Paralelamente, procurava encontrar uma vida decente para seu irmão João que padecia de uma espécie de paralisia cerebral de infância.  Nessa busca, encontrou outros funcionários, dentro da Volkswagen, também com familiares portadores de necessidades especiais.

Reuniu esse pessoal e sugeriu que formassem uma entidade para aquele fim. Ideia aceita, foram pedir apoio da Diretoria da Fabrica. Assim nasceu a AVAPE – Associação para Valorização de Pessoas Especiais.

Em 1986, a intervenção na Cooperativa terminou com a eleição de novo Conselho e de Claudio Chowe como presidente. Com isso eu me afastei do convívio com o Marcos.

Voltei a me encontrar com o Marcos em 1995. Ele era presidente do Conselho de Administração da AVAPE. A AVAPE crescia a olhos vistos, por todo o Brasil. A convite do Marcos, tornei-me membro do Grande Conselho da AVAPE, conselho esse composto de cem (100) pessoas.
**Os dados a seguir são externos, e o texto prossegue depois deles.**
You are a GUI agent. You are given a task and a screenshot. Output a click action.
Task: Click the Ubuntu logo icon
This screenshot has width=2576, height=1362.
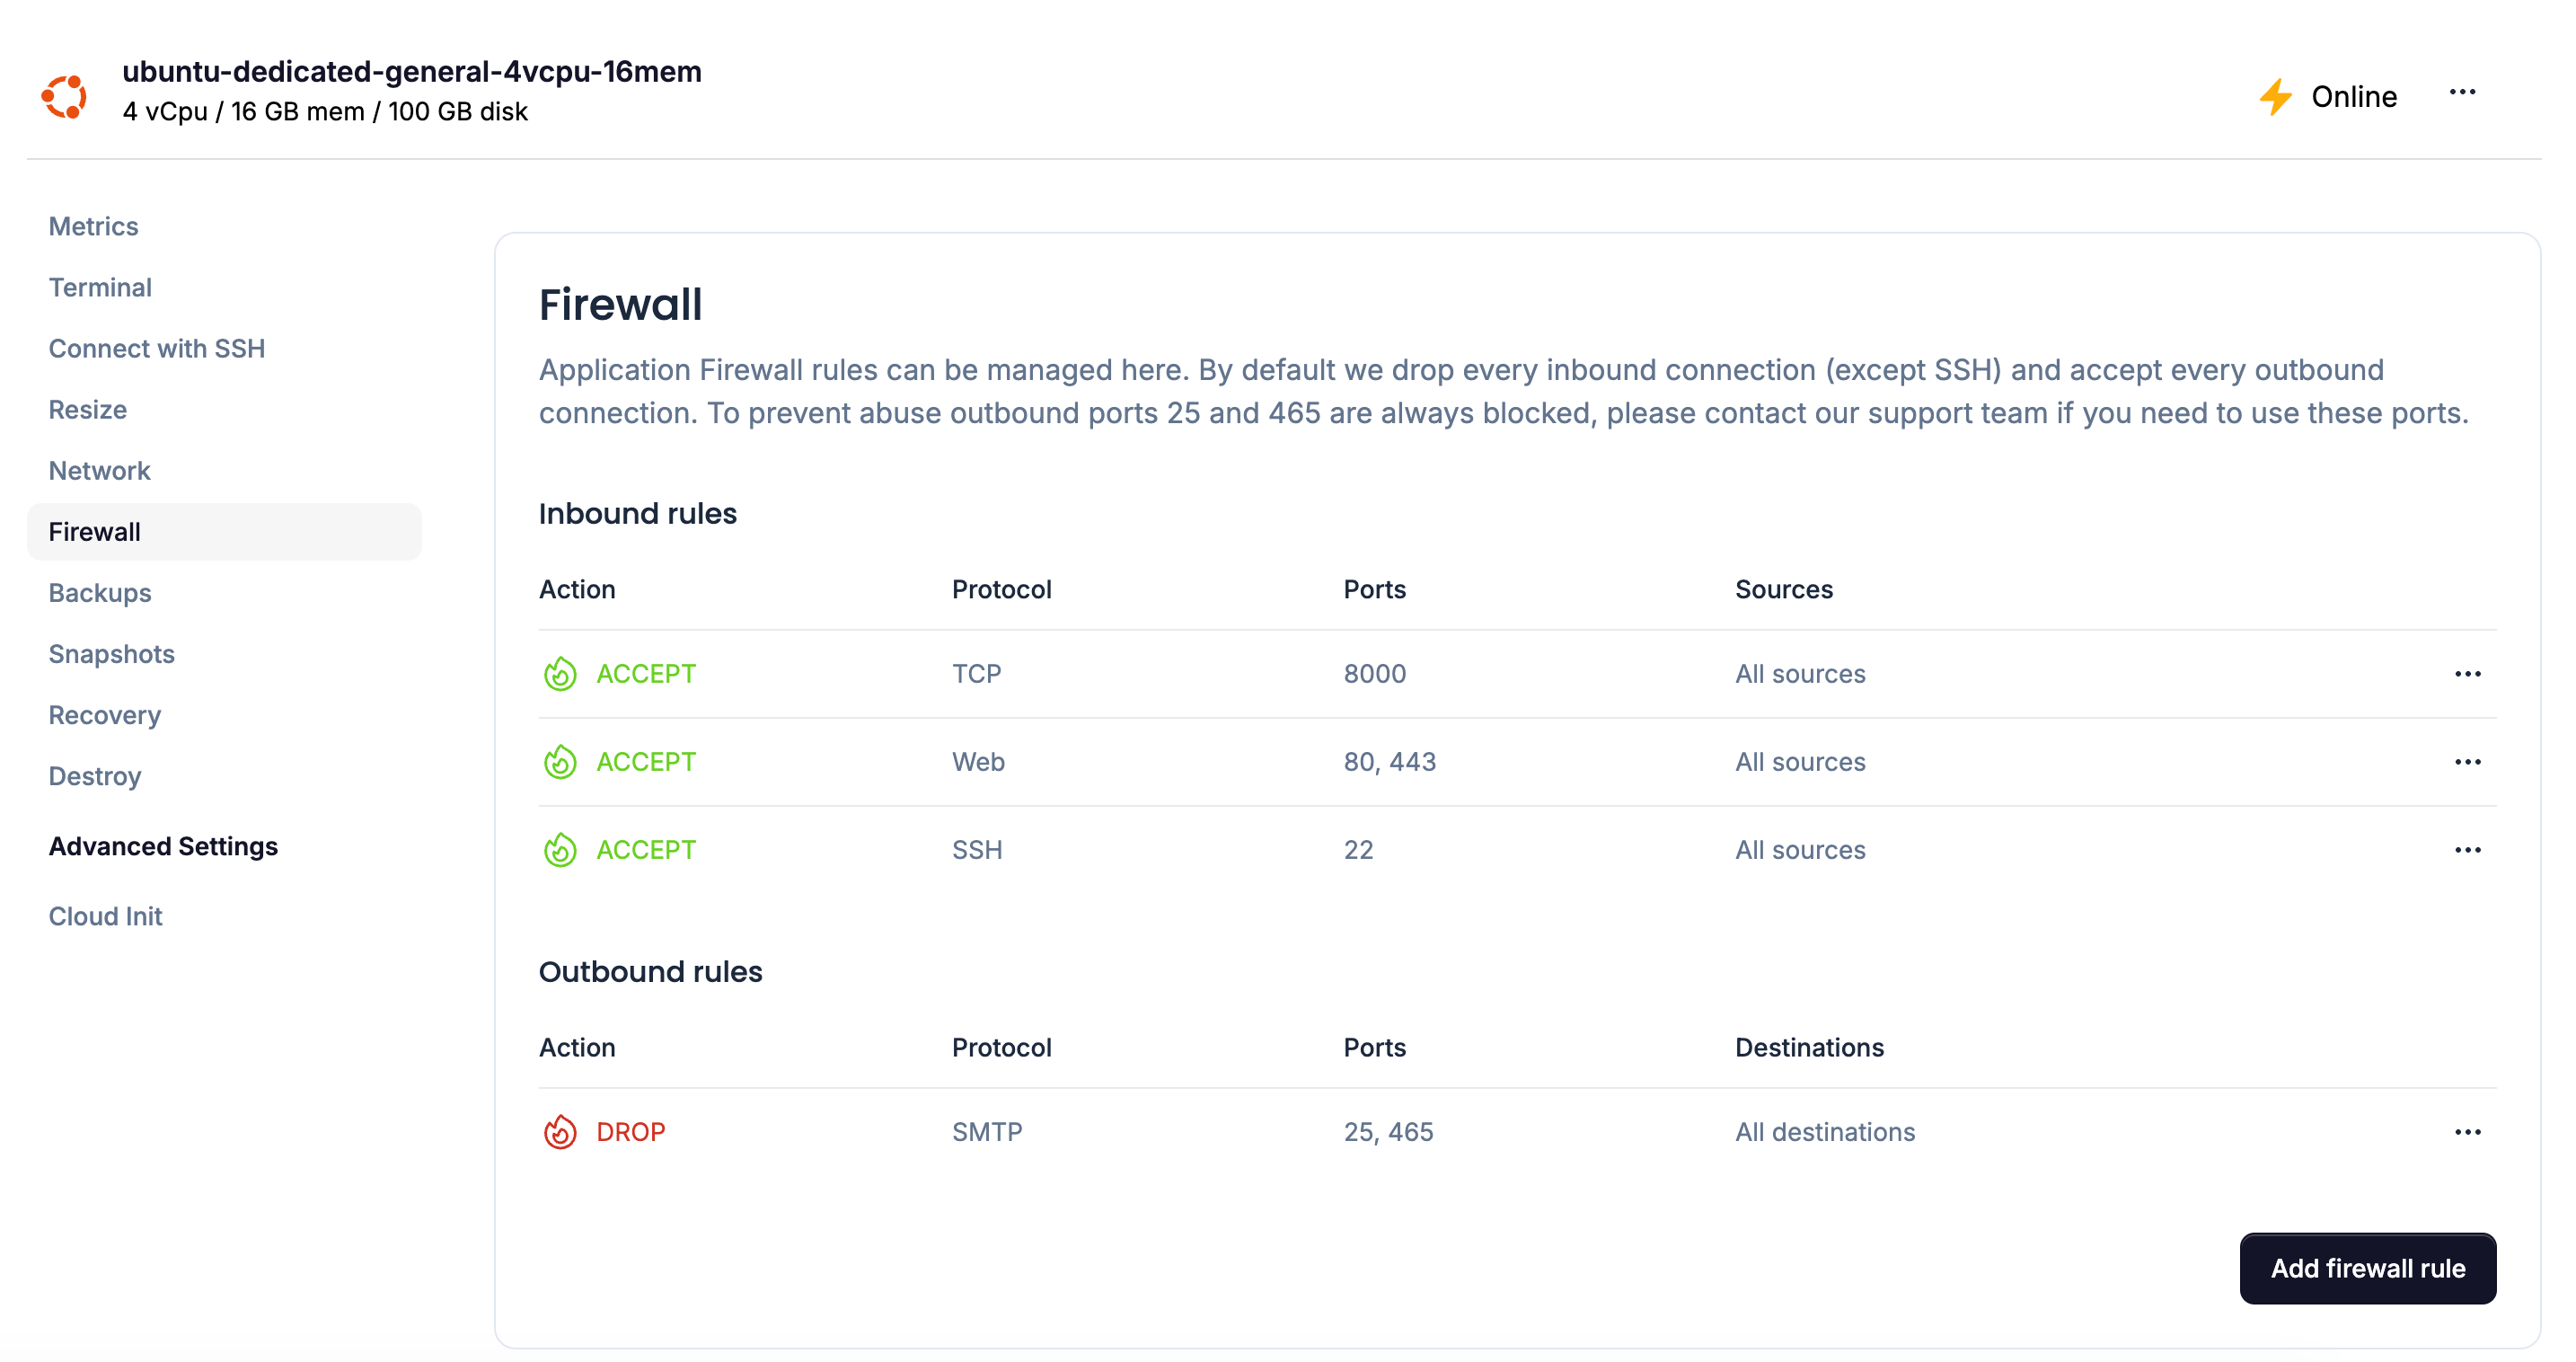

Marcos multiplicou a AVAPE, instalando unidades em todo Brasil. Ele fez a AVAPE se relacionar com todas as entidades de Assistência Social existentes no Brasil, formando uma grande força que ele denominou: TERCEIRO SETOR.

Marcos sempre foi eleito, nas entidades por onde passou e sempre se dedicou a atividade assistencial. Portanto, sempre foi um VOLUNTÁRIO, sem salário.  Toda assistência que prestava era gratuita e paralela à atividade profissional, remunerada.

Sei, ainda, que  o espírito irrequieto do Marcos levou-o a criar muitas outras entidades de auxilio social. Por isso, Marcos está ligado, indelevelmente à assistência social deste Pais.